IV – La reproduction (R) : La reproduction n’est pas la reproduction du même pour l’humain, elle est donc orientée sur le changement par le biais de la téléologie. Lukacs rappelle qu’est compris dans le T l’activité de faire faire quelque chose par un autre humain : de là naît l’astuce, la persuasion… Il rappelle que le social se superpose au biologique dans les sociétés développées. Lukacs rappelle également la divison du T manuel (téléologie classique) et intellectuelle (deuxième type de téléologie). Le T intellectuel s’autonomise de plus en plus dans l’Histoire jusqu’à l’apparition de classes sociales de part cette division dans le T.
Lukacs étudie par la suite deux complexes très opposés : le langage et le Droit.
→ Langage : C’est l’organe de la conscience de la société, il est transformé par la vie sociale tout au étant déterminé par ses propres lois. L’auteur note le caractère universel de la modification du langage. Tout le monde peut provoquer des modifications dans le langage par-delà les classes sociales.

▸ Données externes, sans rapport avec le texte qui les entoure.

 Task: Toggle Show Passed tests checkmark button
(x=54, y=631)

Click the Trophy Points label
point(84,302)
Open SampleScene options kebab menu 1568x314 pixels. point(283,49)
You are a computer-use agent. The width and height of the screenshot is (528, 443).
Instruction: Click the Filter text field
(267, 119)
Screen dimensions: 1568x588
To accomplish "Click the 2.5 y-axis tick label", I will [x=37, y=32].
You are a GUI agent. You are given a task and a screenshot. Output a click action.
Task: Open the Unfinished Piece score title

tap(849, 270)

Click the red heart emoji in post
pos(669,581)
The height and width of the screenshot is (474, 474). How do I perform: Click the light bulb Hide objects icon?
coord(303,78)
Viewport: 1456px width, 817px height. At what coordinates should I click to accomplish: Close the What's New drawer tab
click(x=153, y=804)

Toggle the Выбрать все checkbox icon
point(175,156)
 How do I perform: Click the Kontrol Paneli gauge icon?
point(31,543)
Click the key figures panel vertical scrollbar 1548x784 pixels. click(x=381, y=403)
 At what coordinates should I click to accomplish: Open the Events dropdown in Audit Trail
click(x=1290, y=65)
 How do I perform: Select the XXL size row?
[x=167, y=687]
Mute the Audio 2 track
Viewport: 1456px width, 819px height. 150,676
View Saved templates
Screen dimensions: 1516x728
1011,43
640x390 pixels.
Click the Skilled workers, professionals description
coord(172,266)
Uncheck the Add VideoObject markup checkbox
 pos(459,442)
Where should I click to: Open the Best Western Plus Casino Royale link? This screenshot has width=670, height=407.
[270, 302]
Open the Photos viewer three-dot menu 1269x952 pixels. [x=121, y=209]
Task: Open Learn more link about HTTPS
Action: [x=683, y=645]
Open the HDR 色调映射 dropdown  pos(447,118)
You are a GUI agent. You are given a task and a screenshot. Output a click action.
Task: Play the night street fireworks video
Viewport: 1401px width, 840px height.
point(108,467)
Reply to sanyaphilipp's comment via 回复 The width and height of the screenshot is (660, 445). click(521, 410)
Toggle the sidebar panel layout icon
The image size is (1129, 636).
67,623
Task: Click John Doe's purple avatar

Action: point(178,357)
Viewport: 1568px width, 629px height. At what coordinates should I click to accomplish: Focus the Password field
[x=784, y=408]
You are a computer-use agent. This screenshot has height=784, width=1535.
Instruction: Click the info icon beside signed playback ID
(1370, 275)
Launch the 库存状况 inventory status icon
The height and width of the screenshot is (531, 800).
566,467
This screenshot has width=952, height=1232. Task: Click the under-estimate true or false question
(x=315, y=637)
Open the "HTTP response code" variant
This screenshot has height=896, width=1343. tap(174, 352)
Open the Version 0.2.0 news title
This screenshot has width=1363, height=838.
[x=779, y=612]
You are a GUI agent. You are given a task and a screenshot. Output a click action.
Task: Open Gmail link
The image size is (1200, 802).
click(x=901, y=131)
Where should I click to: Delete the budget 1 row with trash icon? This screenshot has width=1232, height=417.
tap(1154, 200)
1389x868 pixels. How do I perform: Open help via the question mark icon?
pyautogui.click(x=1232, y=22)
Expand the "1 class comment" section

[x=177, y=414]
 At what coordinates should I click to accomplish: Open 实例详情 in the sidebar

→ Droit : Naissance du Droit dans la relation maîtrise/esclave et autres oppositions sociales qui, surtout, l’accompagnent : créancier, débiteur… Il y a une domination par une classe, mais celle-ci doit souvent faire des compromis avec les autres afin que ces autres classes acceptent le Droit de la classe dominante. Donc le Droit est : domination de classe + compromis de celle-ci avec les autres classes = caractère très complexe.
Enfin, Lukacs insiste sur la socialisation croissante de la société et des êtres sociaux. Il y a de plus en plus de modifications sociales entre les objectifs fixés et les alternatives parmi lesquelles ils doivent choisir. Il y a une tendance au caractère de plus en plus social des humains qui sont donc pris dans des ensembles hétérogènes toujours plus complexes. L’être social tendrait donc vers l’universel.